WORK ITEM ▸ Nothing but the lines from the one containing "Where should I click to: Click the green" through the last line of the data below should be returned, each exactly as it stands, pictures excluded.

[Source data]
######
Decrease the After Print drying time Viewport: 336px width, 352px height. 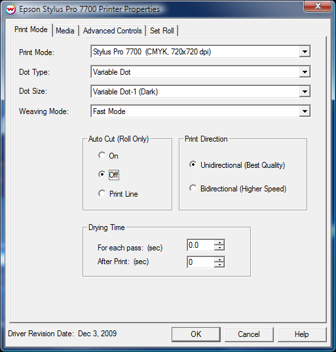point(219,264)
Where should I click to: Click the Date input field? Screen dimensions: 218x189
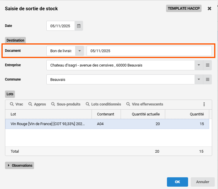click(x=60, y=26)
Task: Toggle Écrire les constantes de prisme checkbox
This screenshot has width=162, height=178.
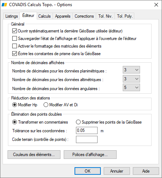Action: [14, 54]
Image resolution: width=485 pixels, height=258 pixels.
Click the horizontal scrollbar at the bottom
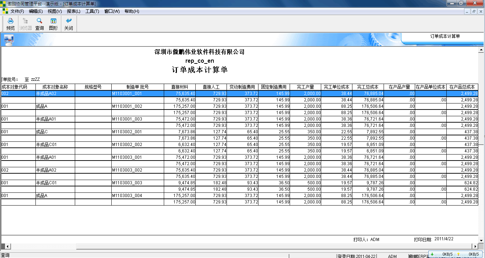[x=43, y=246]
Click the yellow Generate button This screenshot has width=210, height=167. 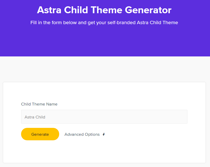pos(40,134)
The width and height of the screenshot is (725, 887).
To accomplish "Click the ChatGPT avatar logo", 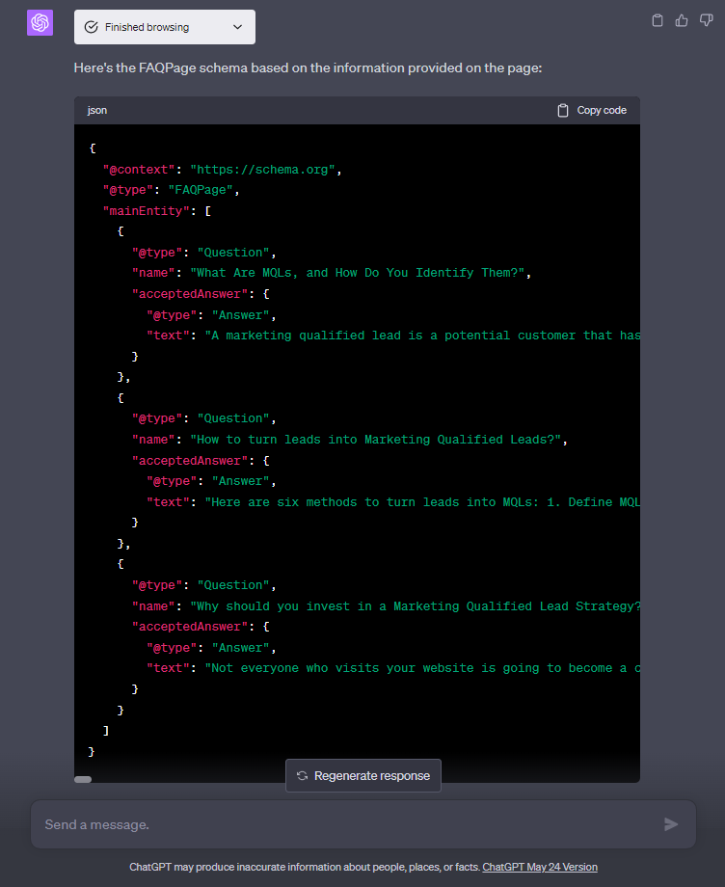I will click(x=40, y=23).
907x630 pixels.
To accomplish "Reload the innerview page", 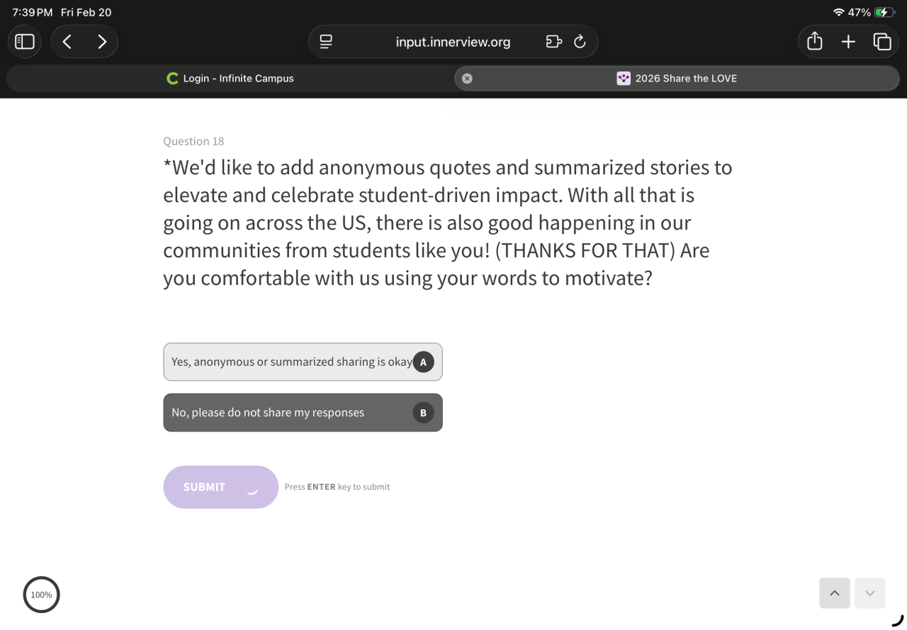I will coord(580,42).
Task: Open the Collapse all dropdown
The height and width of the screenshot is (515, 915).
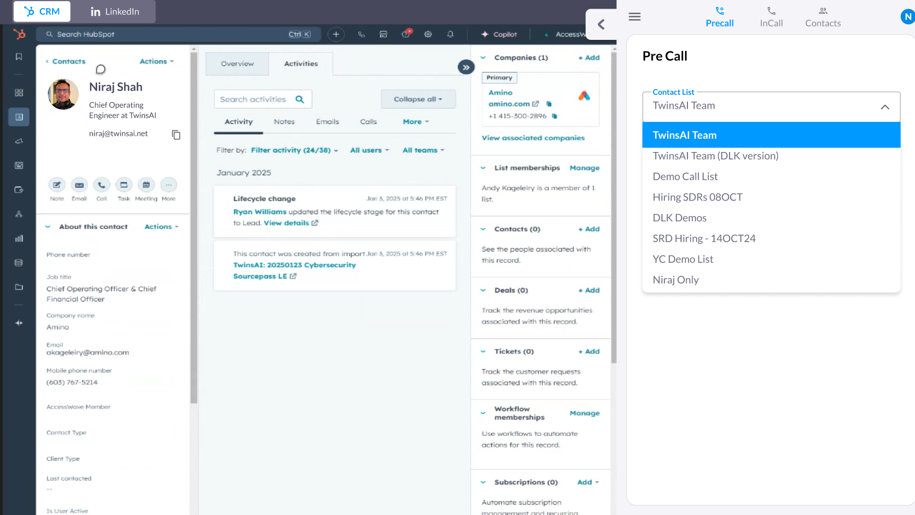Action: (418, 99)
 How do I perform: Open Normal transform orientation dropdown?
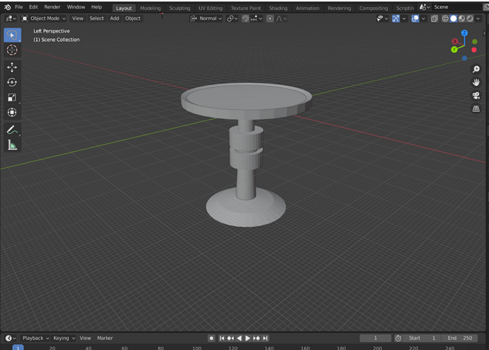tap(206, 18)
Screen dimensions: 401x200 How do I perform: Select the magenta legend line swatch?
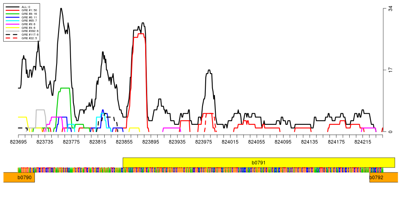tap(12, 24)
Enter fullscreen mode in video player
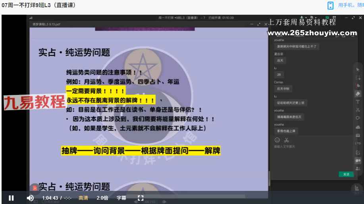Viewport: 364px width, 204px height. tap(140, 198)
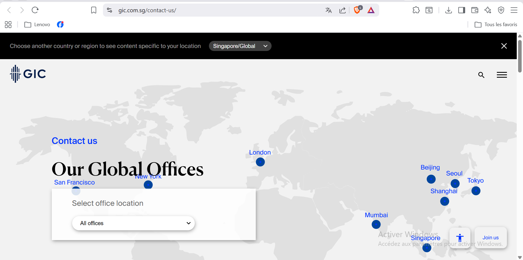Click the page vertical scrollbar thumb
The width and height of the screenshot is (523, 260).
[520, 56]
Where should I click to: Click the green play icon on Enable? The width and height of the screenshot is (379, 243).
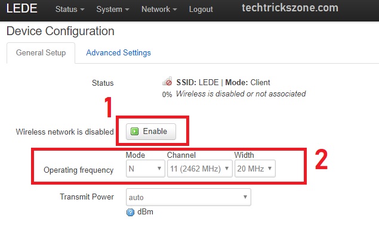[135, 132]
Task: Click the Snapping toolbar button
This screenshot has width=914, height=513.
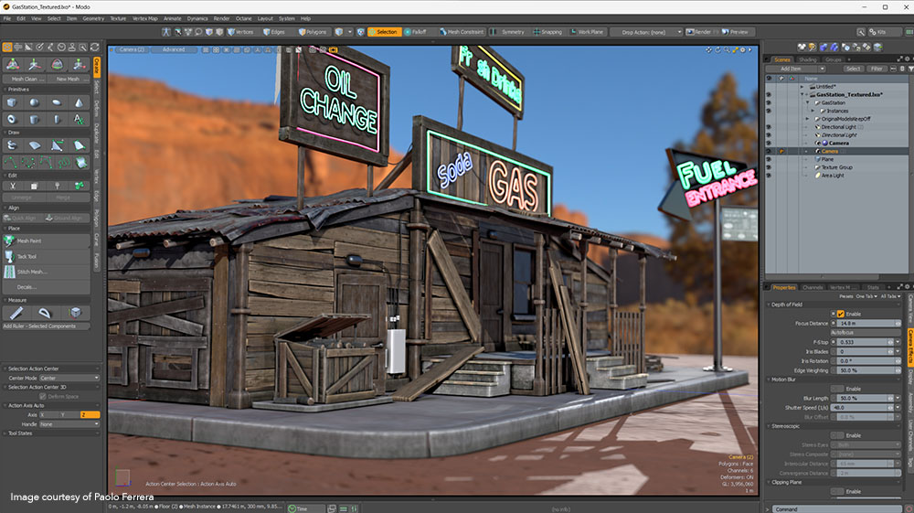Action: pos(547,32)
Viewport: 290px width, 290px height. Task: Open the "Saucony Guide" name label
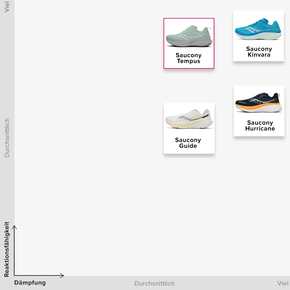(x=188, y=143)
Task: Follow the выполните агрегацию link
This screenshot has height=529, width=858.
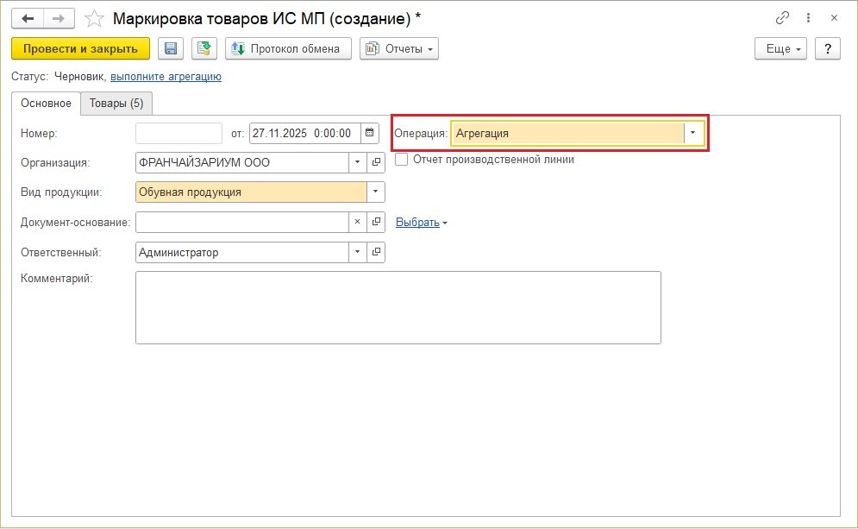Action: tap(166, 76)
######
ANSWER SECTION ▸
Where should I click to: Click the green play icon on Enable? The width and height of the screenshot is (379, 243).
[135, 132]
Task: Click the Snapping toolbar button
This screenshot has width=914, height=513.
Action: pos(547,32)
Viewport: 290px width, 290px height. Task: Open the "Saucony Guide" name label
(x=188, y=143)
Task: Follow the выполните агрегацию link
This screenshot has height=529, width=858.
Action: tap(166, 76)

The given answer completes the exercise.